Saved data entries
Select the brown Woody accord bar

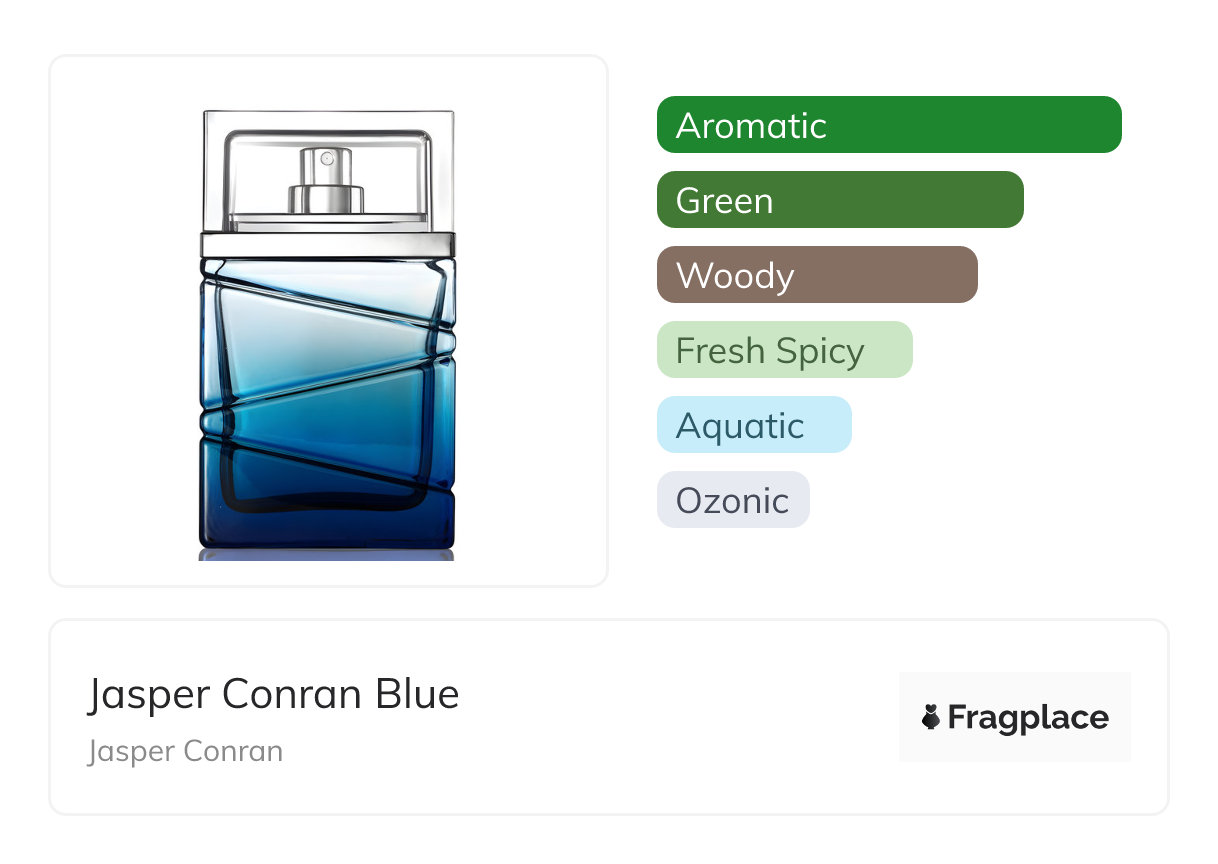(x=816, y=275)
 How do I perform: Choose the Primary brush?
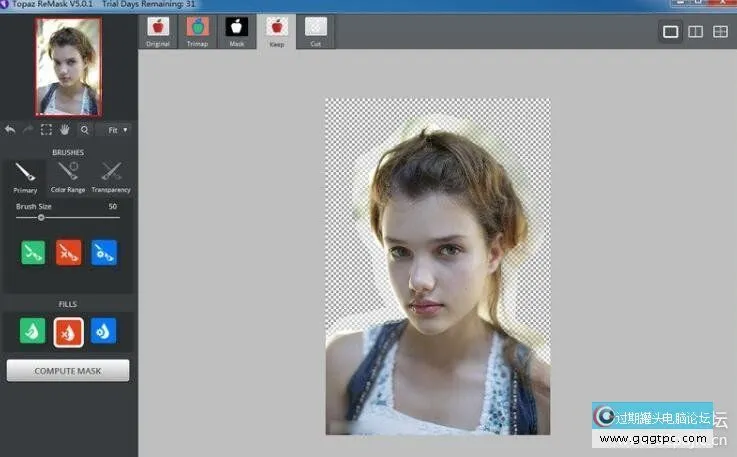pyautogui.click(x=25, y=176)
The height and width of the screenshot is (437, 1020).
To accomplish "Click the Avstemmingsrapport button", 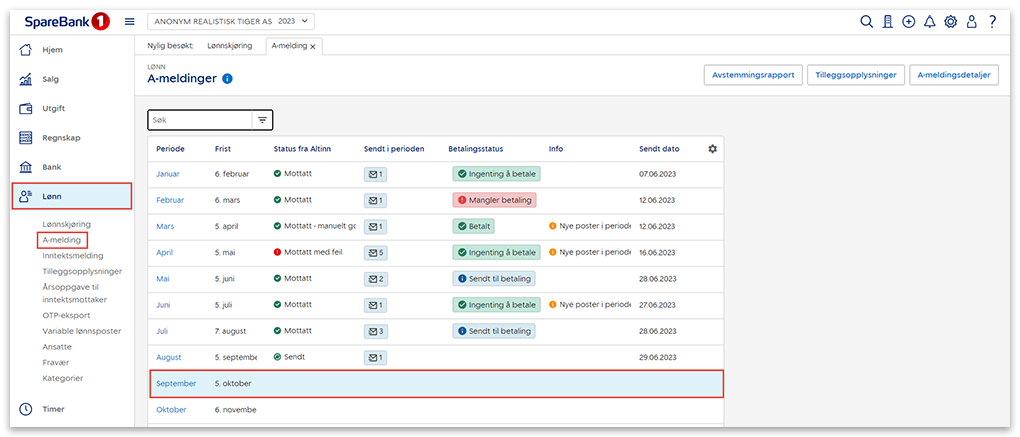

▸ **Exercise directions**
Each line from the one containing "The height and" through the last line of the entries above is to be extracted exactly. Pictures are not part of the copy.

▸ **Answer box**
The height and width of the screenshot is (437, 1020).
To accomplish "Click the Avstemmingsrapport button", 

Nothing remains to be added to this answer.